On the freedom that comes with age
Freeman: "Doesn't matter if it's morning or night. Friend hands you a glass, you look him in the eye and say 'Cheers.'"
On working in Hollywood as a 50+ actor
Freeman: "You feel like you feel. Age is arbitrary. Some days on the golf course, I feel like I'm 90. Other days, 50."
Kline: "It's not how old you are but how you are old, as the saying goes. Actors don't have ages-we have age ranges. But I have to wear a hearing aid in this movie and let my hair and beard go white, so I felt every bit my age."
On the passage of time
Douglas: "You don't change that much. The kid in you is still there. You're supposed to get wise and more mature, but you have the same foibles, insecurities, good things, bad things."

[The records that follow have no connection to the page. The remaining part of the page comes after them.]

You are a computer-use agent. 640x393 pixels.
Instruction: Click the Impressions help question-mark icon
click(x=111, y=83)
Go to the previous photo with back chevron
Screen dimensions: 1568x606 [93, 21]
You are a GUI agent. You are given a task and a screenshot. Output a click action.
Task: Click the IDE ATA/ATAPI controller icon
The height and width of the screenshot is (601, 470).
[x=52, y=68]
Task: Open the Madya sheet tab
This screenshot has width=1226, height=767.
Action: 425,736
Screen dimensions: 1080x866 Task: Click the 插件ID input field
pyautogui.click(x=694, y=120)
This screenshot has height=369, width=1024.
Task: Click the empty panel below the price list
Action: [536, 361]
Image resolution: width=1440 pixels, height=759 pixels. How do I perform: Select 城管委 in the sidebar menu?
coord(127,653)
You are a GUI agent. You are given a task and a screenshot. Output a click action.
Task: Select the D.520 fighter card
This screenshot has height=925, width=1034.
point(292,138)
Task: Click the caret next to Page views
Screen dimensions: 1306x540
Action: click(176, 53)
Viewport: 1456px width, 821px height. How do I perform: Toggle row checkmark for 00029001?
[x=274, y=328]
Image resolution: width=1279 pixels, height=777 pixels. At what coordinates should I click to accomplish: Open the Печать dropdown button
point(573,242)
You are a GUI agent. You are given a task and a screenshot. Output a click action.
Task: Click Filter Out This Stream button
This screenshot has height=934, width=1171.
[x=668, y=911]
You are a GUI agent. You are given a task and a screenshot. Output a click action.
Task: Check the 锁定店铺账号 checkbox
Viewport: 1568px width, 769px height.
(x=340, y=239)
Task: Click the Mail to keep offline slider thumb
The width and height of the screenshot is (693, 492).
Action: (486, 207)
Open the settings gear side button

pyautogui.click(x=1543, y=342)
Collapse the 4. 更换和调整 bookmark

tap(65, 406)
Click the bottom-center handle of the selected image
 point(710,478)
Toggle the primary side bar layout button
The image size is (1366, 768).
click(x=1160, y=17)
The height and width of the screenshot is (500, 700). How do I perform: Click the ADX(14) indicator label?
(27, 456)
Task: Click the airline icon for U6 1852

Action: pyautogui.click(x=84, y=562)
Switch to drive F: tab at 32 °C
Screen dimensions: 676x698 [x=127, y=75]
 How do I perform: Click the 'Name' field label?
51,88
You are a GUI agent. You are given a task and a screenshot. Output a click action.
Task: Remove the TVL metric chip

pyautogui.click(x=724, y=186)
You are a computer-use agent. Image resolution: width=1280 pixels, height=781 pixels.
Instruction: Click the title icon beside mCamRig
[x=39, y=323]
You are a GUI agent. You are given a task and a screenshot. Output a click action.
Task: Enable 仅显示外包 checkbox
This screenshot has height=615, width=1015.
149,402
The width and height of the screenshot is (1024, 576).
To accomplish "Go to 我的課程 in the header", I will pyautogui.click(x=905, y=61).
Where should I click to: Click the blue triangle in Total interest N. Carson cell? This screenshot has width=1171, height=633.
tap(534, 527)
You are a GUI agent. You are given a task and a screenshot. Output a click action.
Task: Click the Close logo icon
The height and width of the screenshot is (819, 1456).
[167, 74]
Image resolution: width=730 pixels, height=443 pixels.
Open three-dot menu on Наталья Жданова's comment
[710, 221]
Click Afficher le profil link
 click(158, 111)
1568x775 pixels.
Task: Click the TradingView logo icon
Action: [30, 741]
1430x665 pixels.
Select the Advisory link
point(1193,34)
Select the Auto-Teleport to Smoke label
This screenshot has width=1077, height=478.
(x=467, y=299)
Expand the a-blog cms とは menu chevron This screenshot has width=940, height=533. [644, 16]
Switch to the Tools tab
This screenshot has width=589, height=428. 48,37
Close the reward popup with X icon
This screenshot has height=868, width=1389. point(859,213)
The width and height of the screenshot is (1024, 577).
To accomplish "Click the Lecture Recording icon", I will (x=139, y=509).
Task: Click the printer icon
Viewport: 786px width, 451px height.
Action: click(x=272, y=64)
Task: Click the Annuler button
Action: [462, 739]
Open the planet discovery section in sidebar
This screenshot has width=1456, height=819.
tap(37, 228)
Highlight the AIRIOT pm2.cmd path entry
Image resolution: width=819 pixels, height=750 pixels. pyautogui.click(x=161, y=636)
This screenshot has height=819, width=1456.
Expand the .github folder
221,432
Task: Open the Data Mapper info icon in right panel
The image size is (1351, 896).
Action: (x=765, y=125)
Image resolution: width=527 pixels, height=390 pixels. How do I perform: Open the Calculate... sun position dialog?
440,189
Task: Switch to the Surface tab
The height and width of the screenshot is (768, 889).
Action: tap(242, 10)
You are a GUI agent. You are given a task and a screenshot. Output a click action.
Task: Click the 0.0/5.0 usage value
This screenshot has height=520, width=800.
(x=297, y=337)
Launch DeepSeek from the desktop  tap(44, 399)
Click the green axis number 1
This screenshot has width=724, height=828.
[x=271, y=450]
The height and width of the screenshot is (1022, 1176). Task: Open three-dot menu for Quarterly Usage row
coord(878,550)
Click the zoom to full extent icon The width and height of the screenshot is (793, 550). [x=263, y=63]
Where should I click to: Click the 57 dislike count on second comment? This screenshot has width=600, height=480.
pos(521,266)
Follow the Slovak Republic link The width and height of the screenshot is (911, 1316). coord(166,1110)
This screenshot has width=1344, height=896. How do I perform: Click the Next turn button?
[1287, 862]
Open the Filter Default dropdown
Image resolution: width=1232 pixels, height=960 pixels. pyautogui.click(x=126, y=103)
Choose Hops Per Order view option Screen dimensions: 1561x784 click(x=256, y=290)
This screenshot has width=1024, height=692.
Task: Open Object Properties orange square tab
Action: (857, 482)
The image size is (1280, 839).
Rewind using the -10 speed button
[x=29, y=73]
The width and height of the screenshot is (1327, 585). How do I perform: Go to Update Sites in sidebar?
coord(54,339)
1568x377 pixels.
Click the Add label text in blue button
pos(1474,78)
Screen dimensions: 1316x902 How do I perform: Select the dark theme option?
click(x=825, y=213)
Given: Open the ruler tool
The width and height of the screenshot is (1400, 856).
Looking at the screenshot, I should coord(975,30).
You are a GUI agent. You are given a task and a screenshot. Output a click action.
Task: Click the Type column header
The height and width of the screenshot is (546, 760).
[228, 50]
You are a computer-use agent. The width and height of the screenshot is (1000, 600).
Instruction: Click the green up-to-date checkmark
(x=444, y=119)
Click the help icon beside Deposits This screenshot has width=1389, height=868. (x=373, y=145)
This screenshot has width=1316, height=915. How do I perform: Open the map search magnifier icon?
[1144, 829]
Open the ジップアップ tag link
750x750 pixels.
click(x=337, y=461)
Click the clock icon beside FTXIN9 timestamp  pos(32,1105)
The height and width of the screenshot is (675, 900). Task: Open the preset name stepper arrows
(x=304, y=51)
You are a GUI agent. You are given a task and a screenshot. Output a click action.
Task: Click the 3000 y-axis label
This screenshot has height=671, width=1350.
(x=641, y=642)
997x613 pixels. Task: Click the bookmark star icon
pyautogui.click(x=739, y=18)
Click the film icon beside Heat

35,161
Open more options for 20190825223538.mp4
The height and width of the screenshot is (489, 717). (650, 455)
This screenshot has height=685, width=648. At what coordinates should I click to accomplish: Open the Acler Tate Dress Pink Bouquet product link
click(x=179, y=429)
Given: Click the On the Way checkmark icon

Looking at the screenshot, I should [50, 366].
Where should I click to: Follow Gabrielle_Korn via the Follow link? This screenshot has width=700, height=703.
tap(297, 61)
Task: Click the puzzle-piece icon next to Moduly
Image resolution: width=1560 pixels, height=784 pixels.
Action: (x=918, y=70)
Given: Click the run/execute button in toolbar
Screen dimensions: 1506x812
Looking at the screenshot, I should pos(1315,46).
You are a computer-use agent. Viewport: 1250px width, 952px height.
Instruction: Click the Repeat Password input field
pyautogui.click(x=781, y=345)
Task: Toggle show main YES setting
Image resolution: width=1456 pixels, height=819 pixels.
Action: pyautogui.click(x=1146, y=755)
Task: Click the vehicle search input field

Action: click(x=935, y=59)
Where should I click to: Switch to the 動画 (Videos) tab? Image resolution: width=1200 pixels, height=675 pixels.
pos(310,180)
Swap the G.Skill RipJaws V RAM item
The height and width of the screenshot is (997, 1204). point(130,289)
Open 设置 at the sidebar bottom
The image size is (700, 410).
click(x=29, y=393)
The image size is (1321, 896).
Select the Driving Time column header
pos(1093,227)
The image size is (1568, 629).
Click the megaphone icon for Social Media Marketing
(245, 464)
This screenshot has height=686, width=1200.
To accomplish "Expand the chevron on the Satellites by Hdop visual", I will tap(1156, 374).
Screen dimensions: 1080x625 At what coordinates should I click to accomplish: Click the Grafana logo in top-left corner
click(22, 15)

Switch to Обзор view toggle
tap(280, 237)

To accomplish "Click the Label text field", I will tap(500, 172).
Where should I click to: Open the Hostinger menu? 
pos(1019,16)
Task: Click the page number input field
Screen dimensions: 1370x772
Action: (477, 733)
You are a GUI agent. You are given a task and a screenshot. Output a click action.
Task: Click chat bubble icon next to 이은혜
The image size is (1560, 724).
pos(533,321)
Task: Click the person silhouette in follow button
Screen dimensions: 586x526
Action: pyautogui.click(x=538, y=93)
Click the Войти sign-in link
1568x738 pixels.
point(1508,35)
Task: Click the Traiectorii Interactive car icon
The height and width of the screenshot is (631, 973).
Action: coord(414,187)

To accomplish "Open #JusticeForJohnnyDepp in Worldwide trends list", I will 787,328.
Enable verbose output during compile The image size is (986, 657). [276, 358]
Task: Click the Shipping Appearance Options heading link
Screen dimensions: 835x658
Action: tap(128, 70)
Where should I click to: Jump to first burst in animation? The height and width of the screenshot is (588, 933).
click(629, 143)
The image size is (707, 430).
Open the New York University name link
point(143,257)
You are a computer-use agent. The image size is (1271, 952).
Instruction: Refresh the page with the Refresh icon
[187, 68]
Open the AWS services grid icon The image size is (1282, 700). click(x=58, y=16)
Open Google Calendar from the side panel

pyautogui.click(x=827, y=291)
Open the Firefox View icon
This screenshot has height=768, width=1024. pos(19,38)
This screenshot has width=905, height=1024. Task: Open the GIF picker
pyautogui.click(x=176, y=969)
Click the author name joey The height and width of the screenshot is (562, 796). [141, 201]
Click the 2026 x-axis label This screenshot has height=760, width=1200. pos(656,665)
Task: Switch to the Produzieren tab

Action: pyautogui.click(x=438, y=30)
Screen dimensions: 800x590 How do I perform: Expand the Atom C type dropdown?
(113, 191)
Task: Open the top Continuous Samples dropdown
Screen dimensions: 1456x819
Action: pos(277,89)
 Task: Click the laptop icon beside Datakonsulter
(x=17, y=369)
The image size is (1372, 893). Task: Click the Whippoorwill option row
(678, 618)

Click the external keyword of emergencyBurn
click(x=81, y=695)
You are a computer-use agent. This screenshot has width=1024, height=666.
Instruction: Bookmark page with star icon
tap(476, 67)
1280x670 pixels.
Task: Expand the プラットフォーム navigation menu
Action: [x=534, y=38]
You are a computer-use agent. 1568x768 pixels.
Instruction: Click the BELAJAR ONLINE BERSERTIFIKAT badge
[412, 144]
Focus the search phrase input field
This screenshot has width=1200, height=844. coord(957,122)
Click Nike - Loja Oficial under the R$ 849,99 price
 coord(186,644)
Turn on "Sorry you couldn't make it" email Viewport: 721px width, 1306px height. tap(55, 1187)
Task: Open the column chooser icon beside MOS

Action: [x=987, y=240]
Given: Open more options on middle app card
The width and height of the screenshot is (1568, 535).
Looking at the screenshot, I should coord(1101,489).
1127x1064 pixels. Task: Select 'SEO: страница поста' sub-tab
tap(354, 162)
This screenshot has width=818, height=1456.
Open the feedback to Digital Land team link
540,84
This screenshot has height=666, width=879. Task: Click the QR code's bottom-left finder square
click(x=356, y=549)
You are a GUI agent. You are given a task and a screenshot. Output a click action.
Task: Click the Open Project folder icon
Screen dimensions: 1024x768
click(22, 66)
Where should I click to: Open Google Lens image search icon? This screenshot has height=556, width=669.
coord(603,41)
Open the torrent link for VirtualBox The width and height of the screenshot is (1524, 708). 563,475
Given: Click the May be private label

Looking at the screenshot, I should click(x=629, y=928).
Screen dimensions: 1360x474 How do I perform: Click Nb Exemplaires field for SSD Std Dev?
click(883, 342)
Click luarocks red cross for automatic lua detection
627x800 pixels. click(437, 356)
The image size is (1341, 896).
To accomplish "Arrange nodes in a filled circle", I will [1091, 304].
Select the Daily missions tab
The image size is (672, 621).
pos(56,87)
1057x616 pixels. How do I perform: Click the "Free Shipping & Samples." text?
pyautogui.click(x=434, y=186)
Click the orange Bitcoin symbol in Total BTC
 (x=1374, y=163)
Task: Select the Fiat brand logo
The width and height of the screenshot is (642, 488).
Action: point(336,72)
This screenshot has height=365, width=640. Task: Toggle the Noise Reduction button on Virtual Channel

Freeman: "I never thought I would reach this age. Really. I was fairly certain that with my lifestyle, it would have been truncated some time back. I was always the one who dared to jump out the second-story window."
De Niro: "You know the end is near, not that you think it's going to happen to you. You read the obits and see somebody passed who shouldn't have. You feel, "Wow, he was so young." It's a bit of luck just being here.
On their on-set chemistry
Director, Jon Turteltaub: "I was worried about these legends gelling, but one boisterous dinner together was all it took. Michael was instantly team quarterback, Kevin was class clown, Morgan was the lovable troublemaker and Bobby was the cool, aloof one. It was a lot like other friendships between men. The more they got to know each other, the more they insulted each other."